La razón es que después de haber estado al borde del abismo tras la ruptura de la burbuja inmobiliaria en Estados Unidos, la economía global se enfrentó a la posibilidad de una debacle en el Viejo Continente.
En ese entonces, se habló de que los días del euro como moneda comunitaria estaban contados y que el futuro de un buen número de bancos se encontraba comprometido.
Sin embargo, la persistencia del bloque de naciones acabó triunfando.
Tras muchos ires y venires, Atenas fue forzada a aceptar un paquete de recursos, a cambio de un duro programa de austeridad cuyas consecuencias más notorias fueron una contracción descomunal y un salto en la tasa de desempleo a niveles cercanos al 25 por ciento.
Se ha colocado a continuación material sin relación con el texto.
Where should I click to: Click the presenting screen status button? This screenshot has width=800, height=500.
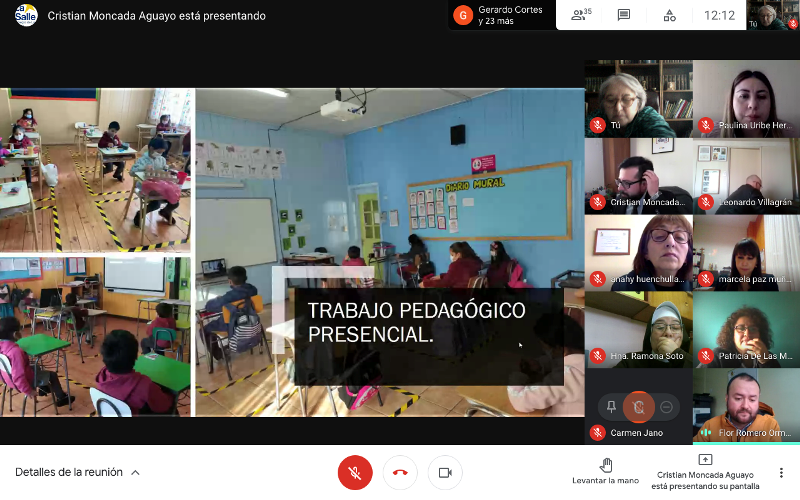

Entre los analistas, el debate continúa –y seguirá sin resolverse– sobre si el remedio utilizado era el indicado.
De un lado están quienes sostienen que no hay tratamientos indoloros y del otro los que señalan que el costo social fue inmenso y que toda una generación dio un paso atrás en su nivel de vida.
Pero más allá de la polémica, ha vuelto a quedar en claro que algunas luces empiezan a aparecer en el túnel.
Así se desprende de la emisión de bonos que por 3.000 millones de euros hizo ayer el Gobierno griego y que tuvo una demanda de casi siete veces superior. Los papeles, colocados a un plazo de siete años y una tasa del 4,75 por ciento anual, señalan que los helénicos están de regreso.